• [What you should do]
Where a line holds the word "pixels", copy it from the records.

• [Input for this task]
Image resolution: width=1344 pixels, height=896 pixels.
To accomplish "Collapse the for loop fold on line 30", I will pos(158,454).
---
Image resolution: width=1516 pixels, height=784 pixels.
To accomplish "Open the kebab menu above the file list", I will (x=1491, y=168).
---
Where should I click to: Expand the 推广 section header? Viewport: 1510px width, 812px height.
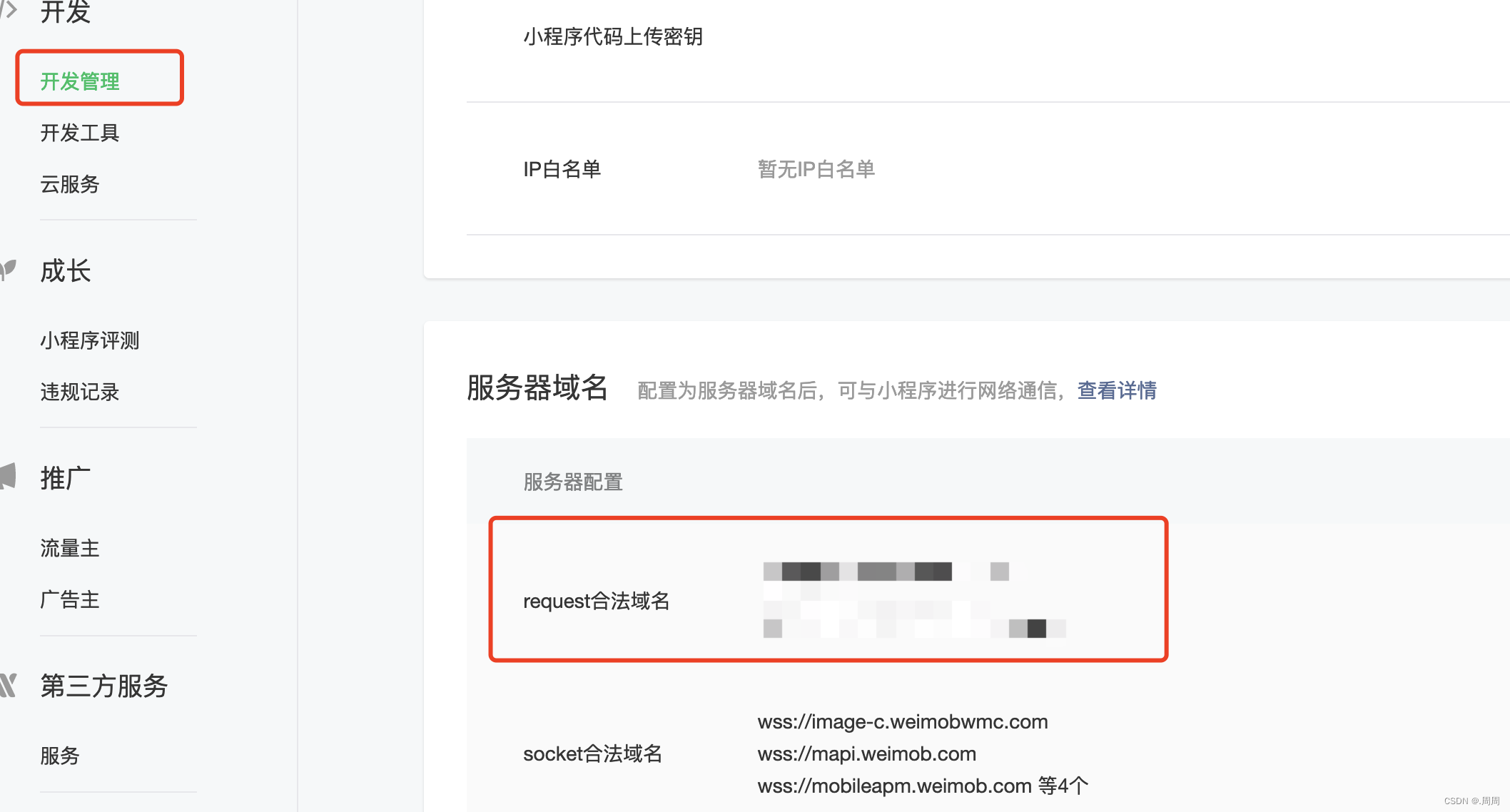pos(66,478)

• [Result of the exercise]
Image resolution: width=1344 pixels, height=896 pixels.
Image resolution: width=1516 pixels, height=784 pixels.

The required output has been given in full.